A new study coming out of Brazil has raised questions about the appropriate length for quarantine periods
A 38-year-old man who manifested mild symptoms of Covid-19 for 20 days continued to host the virus for 232 days, a study from Brazil’s Pasteur-USP Scientific Platform has found.
If the man had not been given continuous medical care, maintained social distancing, and worn a mask, he could have spread the virus throughout these seven months, the researchers said.
The case was part of a study involving 38 Brazilian patients followed on a weekly basis between April and November 2020. Patients were followed until they tested negative twice or three times consecutively by RT-qPCR.
The study was supported by FAPESP. An article reporting its findings is published in the journal Frontiers in Medicine.
It serves as an alert regarding the risk of limiting quarantine for Covid-19 patients to seven, ten or even 14 days after they test positive, as initially prescribed by protocols to combat the disease. It also reinforces the significance of vaccination, social distancing, and mask wearing.

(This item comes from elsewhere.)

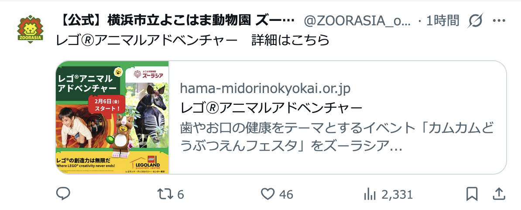Share the post via upload arrow icon
521x210 pixels.
[x=499, y=194]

In Ireland, the self-isolation period for people suffering from Covid-19 is currently seven days.
“Of the 38 cases we tracked, two men and a woman were atypical in the sense that the virus was continuously detected in their organism for more than 70 days. Based on this result, we can say that about 8% of people infected by SARS-CoV-2 may be able to transmit the virus for more than two months, without necessarily manifesting any symptoms during the final stage of the infection,” said Marielton dos Passos Cunha, first author of the article.
The study was conducted while he was a postdoctoral intern at the Pasteur-USP Scientific Platform.
“We wanted to know if a period of 14 days was really long enough for the virus to stop being detectable. We concluded that it wasn’t. It can take a month for a patient to test negative, and in some cases included in our study the patients remained positive for 71 to 232 days,” said Paola Minoprio, one of the coordinators of the Platform and principal investigator for the study.